Getting back to the virtualisation bit. I’d reasonably secured the host and network traffic, but now needed to consider what needed to be done in relation to the VMs. They were going to be mail servers. Mail servers tend to have a few common attack vectors; vulnerabilities in the mail server code itself, spammers using misconfigured open relays and so-called ‘whale bombing’ a type of DoS (Denial of Service) attack. I was going to use qmail for the mail servers, which is well known for its security (no known vulnerabilities since 1996 – an impressive record for any software!) so I wasn’t so worried about code flaws or open relays (qmail doesn’t relay by default – you have to open it up deliberately). I was mainly concerned about ‘whale bombing’ and other DoS/DDoS attacks. ‘Whale bombing’ (I love the name!) refers to the practise of sending ridiculously large files to a particular mail server in an attempt to deplete resources at the targeted server. The file that was frequently used was a video of a dead, beached whale that was blown up with dynamite and resulted in 30 seconds of blubber raining down over the foreshore – hence the reference to whales.
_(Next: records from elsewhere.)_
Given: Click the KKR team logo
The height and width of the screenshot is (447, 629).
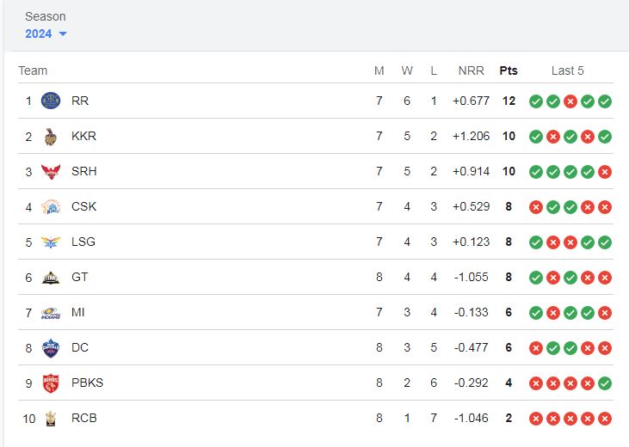Looking at the screenshot, I should (x=51, y=137).
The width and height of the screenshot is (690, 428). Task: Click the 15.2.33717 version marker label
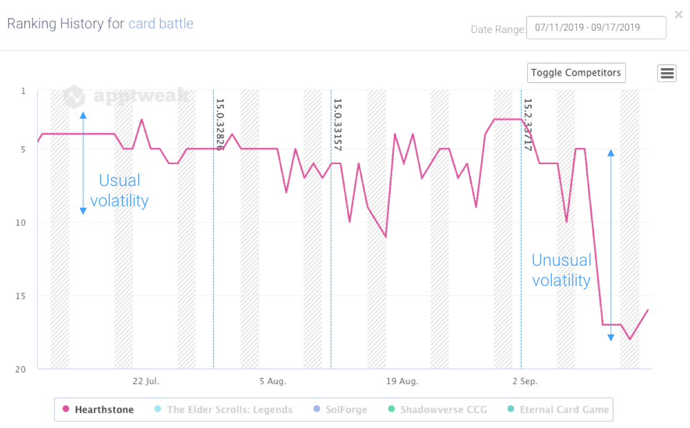(x=527, y=124)
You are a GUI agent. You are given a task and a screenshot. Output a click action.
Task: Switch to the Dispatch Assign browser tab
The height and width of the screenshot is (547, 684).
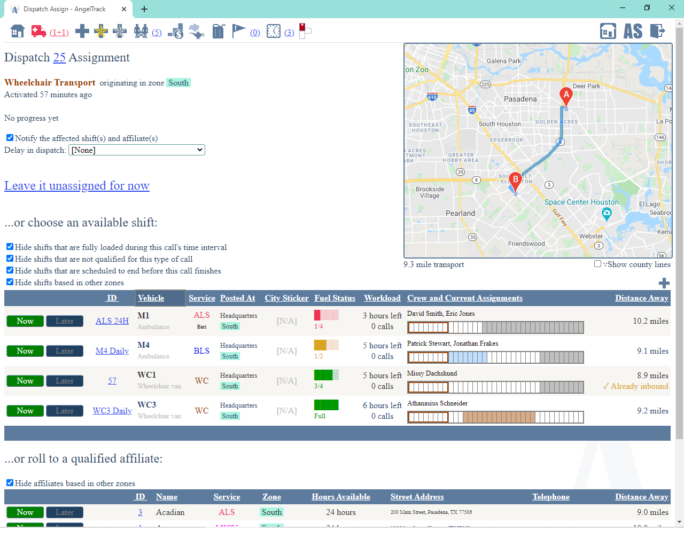click(64, 9)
Another common mail server DoS/DDoS variant is sending ‘zip bombs’ where a single character was repeated a stupidly large number of times and the resultant file then compressed; the compressed file is very small, but the mail server’s anti-spam and anti-virus scanners are often overwhelmed once the file is uncompressed. There is no easy preventative solution to these attacks, but they can be detected and mitigated quite easily through a couple of approaches: rate limiting, disc spooling and the use of RBL ([email] Routing BlackLists), SPF (Sender Policy Framework) and DKIM (DomainKeys Identified Mail). Rate limiting incoming traffic dynamically is typically applied at the perimeter (in this case the virtualisation server), or in combination with the perimeter to decrease the volume of mail traffic going to a particular mail server as the incoming traffic increases. This works especially well when combined with multiple backend mail servers, when other load balancing techniques can be used to reduce the impact of such attacks. On the mail servers themselves, spooling incoming mail to disc rather than to memory may be slower, but avoids memory depletion and allows a more orderly handling of large mail volumes. Similarly the pre-processing of incoming mail according to RBL, SPF & DKIM rules can significantly cut down SPAM and forged DoS and DDoS attacks.
These steps are not perfect by a long way, but are enough to keep most attackers busy for long enough for us to detect and respond to the attack, which is the main purpose of most security measures.